We start with no useful inventory except that we can manipulate sticks through two trade operations. The first operation lets us spend one stick to receive $x$ sticks, which effectively multiplies our stick count. The second operation lets us spend $y$ sticks to obtain one coal. We can apply these operations in any order, repeatedly, and each application counts as one trade. The goal is to minimize the total number of trades needed so that we can assemble at least $k$ torches.
The key difficulty is that sticks are both a resource and a currency. We can increase them, but also consume them to produce coal. The ordering of operations matters because early trades change how expensive future coal becomes.
The constraints are large, with up to $2 \cdot 10^4$ test cases and values up to $10^9$. Any solution that simulates trades one by one is immediately infeasible because even $O(k)$ per test case would be far beyond limits. The solution must be logarithmic or at worst linear in the number of meaningful state changes, not in $k$.
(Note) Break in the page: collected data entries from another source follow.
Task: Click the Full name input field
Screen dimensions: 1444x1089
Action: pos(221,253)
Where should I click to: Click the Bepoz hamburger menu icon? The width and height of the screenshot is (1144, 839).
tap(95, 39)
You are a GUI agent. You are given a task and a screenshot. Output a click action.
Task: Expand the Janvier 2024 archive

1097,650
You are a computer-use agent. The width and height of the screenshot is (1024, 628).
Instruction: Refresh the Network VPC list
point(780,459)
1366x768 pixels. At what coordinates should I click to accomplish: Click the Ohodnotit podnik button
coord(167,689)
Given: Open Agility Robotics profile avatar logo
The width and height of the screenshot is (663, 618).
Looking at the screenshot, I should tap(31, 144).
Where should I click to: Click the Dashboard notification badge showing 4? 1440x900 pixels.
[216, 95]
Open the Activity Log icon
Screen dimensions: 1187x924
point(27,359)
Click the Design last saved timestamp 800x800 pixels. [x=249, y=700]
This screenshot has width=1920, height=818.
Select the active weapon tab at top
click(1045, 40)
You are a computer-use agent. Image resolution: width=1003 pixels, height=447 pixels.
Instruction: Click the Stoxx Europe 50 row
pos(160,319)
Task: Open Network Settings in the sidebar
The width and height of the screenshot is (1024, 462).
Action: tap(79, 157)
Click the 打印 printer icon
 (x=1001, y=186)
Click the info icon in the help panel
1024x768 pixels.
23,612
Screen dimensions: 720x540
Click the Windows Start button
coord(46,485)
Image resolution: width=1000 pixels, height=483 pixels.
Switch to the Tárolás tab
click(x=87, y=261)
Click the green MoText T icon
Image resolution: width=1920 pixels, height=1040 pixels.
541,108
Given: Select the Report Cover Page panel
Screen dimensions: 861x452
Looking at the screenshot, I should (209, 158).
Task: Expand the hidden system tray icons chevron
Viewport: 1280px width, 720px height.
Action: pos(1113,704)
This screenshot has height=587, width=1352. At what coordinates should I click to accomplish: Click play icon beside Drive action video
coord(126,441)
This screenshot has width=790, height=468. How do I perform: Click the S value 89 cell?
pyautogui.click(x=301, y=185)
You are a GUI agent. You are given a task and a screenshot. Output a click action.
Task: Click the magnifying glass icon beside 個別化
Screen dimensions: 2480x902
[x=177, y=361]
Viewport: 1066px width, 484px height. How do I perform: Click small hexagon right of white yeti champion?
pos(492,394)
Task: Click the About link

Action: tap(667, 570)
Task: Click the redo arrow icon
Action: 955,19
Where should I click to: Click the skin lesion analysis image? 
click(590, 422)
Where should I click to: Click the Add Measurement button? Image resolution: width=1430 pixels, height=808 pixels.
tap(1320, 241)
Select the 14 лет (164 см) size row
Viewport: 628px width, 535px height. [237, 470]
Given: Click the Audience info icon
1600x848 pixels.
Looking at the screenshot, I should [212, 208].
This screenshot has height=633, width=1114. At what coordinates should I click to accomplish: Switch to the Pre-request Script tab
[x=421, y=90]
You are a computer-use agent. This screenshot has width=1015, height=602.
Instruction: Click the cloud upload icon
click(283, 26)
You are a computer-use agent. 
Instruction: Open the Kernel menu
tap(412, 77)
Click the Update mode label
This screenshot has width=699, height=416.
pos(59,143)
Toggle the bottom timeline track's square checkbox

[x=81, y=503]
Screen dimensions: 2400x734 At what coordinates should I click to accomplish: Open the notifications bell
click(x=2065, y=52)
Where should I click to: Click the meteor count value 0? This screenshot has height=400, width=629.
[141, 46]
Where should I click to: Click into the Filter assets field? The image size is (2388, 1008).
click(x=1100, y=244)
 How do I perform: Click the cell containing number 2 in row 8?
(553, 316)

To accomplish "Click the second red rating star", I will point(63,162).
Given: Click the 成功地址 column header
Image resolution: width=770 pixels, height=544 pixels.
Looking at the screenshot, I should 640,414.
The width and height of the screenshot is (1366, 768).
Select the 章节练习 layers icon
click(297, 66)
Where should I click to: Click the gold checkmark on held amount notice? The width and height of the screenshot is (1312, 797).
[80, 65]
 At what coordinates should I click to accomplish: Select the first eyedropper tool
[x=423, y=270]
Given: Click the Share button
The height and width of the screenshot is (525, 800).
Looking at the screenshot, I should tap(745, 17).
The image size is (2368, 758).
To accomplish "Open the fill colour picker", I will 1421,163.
A naive but dangerous edge case arises when $y = 1$. In that case coal costs exactly one stick, so sticks are simultaneously production and consumption units, and careless greedy reasoning about “always multiply first” can easily overcount or undercount trades.
Another subtle case is when $x = 2$ and $y$ is large. Here, multiplying sticks is slow but necessary, and producing coal too early can permanently limit stick growth, causing incorrect greedy choices if we do not explicitly model the trade-off.
Approaches
A brute-force interpretation treats the problem as a state search: each state is a pair $(s, c)$ representing current sticks and coal, and transitions apply either of the two trades. We start from a minimal non-zero configuration and try to reach a state where we can produce $k$ coal and still have at least $k$ sticks available for crafting.
This naturally suggests BFS or Dijkstra over states, where each edge has cost one trade. While correct in principle, the state space explodes immediately. Sticks can grow multiplicatively up to $10^9$, and coal production depends on spending them. Even if we cap states aggressively, the branching structure is effectively unbounded because stick multiplication can be repeated arbitrarily many times before any coal production.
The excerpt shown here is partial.